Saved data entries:
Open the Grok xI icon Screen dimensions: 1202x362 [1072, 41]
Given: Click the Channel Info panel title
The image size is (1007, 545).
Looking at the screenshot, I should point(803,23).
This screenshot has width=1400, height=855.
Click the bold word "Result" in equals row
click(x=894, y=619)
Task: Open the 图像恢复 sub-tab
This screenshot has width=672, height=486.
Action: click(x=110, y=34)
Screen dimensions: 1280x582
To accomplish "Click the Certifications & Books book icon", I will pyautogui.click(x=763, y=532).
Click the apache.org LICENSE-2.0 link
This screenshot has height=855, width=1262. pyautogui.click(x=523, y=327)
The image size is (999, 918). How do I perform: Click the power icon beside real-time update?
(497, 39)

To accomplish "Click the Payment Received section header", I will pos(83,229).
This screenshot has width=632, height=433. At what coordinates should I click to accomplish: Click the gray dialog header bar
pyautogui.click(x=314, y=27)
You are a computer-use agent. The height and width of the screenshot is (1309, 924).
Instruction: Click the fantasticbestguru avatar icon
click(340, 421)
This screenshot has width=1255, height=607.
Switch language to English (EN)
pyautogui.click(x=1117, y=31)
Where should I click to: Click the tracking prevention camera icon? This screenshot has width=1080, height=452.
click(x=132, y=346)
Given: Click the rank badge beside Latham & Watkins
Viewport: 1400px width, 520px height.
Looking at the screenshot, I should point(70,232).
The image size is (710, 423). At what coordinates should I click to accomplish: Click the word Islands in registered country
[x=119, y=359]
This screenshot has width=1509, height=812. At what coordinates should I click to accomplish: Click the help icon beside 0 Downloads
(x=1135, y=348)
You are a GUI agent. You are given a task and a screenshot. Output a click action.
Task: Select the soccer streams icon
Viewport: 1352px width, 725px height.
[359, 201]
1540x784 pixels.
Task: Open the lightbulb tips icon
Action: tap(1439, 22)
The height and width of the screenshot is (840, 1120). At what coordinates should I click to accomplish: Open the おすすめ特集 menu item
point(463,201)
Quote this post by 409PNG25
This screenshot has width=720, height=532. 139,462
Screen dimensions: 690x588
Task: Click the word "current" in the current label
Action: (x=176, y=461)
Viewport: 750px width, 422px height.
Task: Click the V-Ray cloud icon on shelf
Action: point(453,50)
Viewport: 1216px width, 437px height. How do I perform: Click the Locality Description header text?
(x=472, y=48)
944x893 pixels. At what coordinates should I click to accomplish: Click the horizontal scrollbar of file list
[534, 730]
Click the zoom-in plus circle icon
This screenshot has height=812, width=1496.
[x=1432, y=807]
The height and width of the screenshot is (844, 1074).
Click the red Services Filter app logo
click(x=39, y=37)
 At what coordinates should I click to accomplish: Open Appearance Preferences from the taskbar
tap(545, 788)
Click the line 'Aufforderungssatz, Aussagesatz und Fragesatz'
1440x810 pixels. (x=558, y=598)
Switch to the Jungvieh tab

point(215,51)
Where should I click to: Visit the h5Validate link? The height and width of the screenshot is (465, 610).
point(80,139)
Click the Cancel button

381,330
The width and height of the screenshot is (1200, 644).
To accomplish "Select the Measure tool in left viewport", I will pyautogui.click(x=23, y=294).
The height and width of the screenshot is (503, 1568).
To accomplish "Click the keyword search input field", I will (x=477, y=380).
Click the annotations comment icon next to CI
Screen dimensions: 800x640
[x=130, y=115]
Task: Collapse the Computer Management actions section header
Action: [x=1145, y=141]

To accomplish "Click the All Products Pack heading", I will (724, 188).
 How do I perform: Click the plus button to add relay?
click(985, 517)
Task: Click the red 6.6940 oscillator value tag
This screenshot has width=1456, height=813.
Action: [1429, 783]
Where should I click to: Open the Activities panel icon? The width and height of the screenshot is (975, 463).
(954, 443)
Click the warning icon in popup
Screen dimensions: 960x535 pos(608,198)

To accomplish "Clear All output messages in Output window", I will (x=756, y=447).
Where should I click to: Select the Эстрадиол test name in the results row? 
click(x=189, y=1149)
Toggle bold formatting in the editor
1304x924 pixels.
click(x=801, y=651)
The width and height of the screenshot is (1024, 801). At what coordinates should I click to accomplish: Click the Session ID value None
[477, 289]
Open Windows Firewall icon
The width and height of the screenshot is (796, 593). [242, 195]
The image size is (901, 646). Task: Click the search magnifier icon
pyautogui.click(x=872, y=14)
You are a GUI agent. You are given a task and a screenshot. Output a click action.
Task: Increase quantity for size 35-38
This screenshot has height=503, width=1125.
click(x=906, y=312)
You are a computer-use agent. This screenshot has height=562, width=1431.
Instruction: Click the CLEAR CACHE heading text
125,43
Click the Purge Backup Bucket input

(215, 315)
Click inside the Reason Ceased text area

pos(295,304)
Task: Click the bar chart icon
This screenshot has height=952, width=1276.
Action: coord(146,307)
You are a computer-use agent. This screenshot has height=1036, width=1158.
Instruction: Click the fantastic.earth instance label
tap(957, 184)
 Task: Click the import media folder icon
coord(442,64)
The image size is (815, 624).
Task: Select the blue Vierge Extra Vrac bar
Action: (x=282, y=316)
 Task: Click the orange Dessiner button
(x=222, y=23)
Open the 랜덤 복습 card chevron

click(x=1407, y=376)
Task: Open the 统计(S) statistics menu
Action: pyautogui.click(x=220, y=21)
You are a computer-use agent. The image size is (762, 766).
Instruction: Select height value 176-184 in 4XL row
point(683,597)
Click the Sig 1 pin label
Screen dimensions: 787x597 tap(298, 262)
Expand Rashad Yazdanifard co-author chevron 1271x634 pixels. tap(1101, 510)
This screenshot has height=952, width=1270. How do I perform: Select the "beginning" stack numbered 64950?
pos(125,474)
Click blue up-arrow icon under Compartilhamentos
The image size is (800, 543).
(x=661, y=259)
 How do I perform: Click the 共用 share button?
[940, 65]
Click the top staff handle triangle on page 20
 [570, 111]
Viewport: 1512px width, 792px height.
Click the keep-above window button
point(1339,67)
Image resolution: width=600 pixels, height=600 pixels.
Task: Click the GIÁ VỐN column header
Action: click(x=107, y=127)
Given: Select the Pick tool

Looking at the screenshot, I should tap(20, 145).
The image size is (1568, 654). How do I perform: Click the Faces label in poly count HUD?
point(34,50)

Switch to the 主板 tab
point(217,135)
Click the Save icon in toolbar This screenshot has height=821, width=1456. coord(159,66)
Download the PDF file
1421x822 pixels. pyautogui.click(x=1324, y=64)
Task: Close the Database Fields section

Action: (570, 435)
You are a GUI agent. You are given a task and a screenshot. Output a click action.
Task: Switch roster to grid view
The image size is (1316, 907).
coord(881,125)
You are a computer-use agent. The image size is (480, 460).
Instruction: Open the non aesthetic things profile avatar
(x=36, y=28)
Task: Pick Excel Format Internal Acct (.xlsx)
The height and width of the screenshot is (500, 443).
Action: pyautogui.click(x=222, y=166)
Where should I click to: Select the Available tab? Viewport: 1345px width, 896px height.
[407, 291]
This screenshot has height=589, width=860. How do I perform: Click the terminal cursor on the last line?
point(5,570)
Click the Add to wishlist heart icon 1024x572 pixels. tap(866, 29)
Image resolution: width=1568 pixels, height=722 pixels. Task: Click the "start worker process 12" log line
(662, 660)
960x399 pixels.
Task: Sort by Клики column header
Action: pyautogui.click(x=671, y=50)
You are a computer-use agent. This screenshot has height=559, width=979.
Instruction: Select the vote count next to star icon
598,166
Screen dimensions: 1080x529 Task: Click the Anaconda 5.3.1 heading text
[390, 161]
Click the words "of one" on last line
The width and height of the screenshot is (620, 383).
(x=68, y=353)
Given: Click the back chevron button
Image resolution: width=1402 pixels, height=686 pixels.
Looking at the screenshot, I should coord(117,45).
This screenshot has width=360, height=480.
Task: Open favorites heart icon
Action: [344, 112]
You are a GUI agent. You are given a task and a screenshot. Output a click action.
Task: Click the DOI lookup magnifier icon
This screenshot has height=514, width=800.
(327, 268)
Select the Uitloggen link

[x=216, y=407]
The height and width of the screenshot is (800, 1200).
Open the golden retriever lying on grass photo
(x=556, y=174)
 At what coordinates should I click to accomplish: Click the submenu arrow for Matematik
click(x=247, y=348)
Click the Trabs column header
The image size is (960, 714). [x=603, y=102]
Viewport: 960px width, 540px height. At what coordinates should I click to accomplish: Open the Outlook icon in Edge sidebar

TASK TO COMPLETE: Exact copies of the lines from the start of the data up to the line holding "Screen dimensions: 1280x582", both included, are all that is needed.

ANSWER TO THE EXERCISE:
Open the Grok xI icon Screen dimensions: 1202x362 [1072, 41]
Given: Click the Channel Info panel title
The image size is (1007, 545).
Looking at the screenshot, I should point(803,23).
This screenshot has width=1400, height=855.
Click the bold word "Result" in equals row
click(x=894, y=619)
Task: Open the 图像恢复 sub-tab
This screenshot has width=672, height=486.
Action: click(x=110, y=34)
Screen dimensions: 1280x582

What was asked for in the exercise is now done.